Agility0971@lemmy.world · edit-2 5 months ago

Deduplication tool

utopiah@lemmy.ml · 5 months ago

I don’t actually know but I bet that’s relatively costly so I would at least try to be mindful of efficiency, e.g

use find to start only with large files, e.g > 1Gb (depends on your own threshold)
look for a “cheap” way to find duplicates, e.g exact same size (far from perfect yet I bet is sufficient is most cases)

then after trying a couple of times

find a “better” way to avoid duplicates, e.g SHA1 (quite expensive)
lower the threshold to include more files, e.g >.1Gb

and possibly heuristics e.g

directories where all filenames are identical, maybe based on locate/updatedb that is most likely already indexing your entire filesystems

Why do I suggest all this rather than a tool? Because I be a lot of decisions have to be manually made.

utopiah@lemmy.ml · 5 months ago

if you use rmlint as others suggested here is how to check for path of dupes

jq -c '.[] | select(.type == "duplicate_file").path' rmlint.json

utopiah@lemmy.ml · 5 months ago

fclones https://github.com/pkolaczk/fclones looks great but I didn’t use it so can’t vouch for it.
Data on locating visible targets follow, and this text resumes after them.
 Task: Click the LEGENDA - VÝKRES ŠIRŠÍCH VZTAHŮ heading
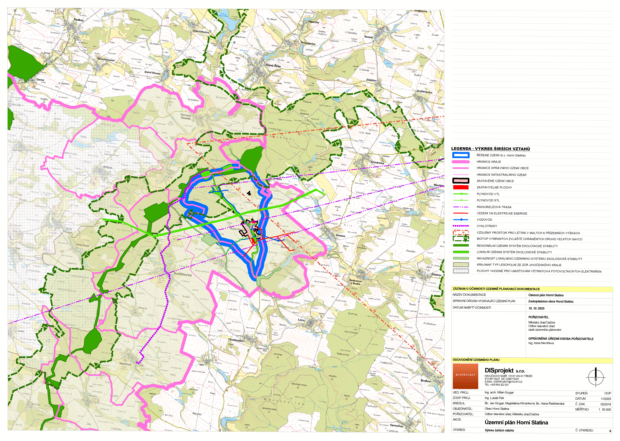(490, 149)
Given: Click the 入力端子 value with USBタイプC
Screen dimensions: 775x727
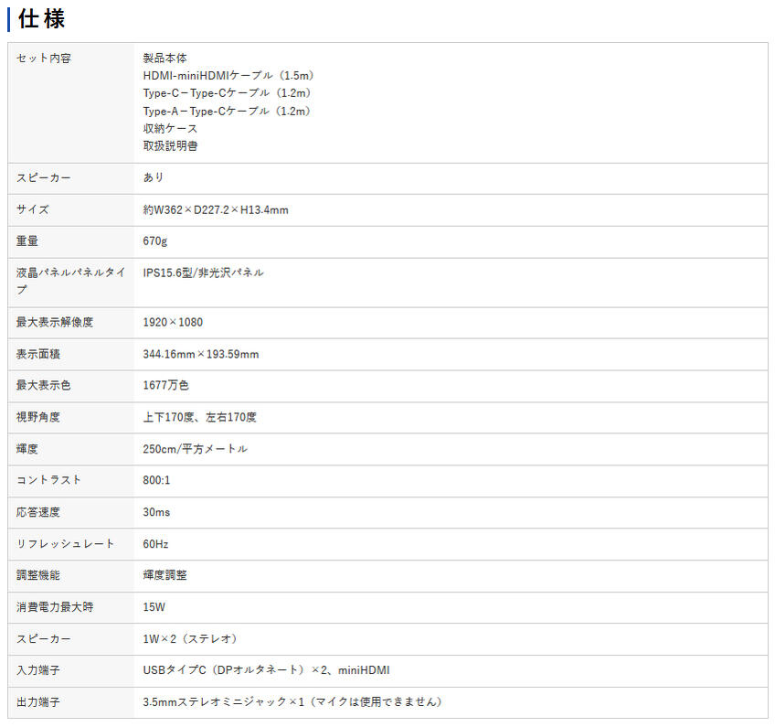Looking at the screenshot, I should (266, 670).
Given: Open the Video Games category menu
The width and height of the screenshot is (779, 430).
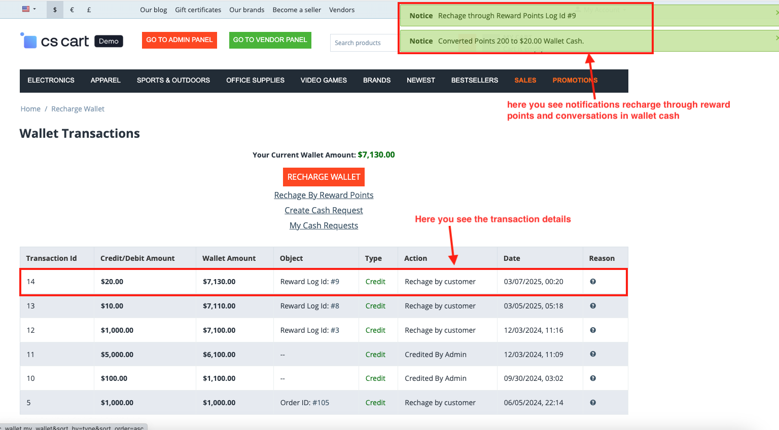Looking at the screenshot, I should point(324,81).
paris@lemmy.blahaj.zone · edit-2 5 months ago

I was using Radarr/Sonarr to download files via qBittorrent and then hardlink them to an organized directory for Jellyfin, but I set up my container volume mappings incorrectly and it was only copying the files over, not hardlinking them. When I realized this, I fixed the volume mappings and ended up using fclones to deduplicate the existing files and it was amazing. It did exactly what I needed it to and it did it fast. Highly recommend fclones.

I’ve used it on Windows as well, but I’ve had much more trouble there since I like to write the output to a file first to double check it before catting the information back into fclones to actually deduplicate the files it found. I think running everything as admin works but I don’t remember.

utopiah@lemmy.ml · edit-2 5 months ago

FWIW just did a quick test with rmlint and I would definitely not trust an automated tool to remove on my filesystem, as a user. If it’s for a proper data filesystem, basically a database, sure, but otherwise there are plenty of legitimate duplication, e.g ./node_modules, so the risk of breaking things is relatively high. IMHO it’s better to learn why there are duplicates on case by case basis but again I don’t know your specific use case so maybe it’d fit.

PS: I imagine it’d be good for a content library, e.g ebooks, ROMs, movies, etc.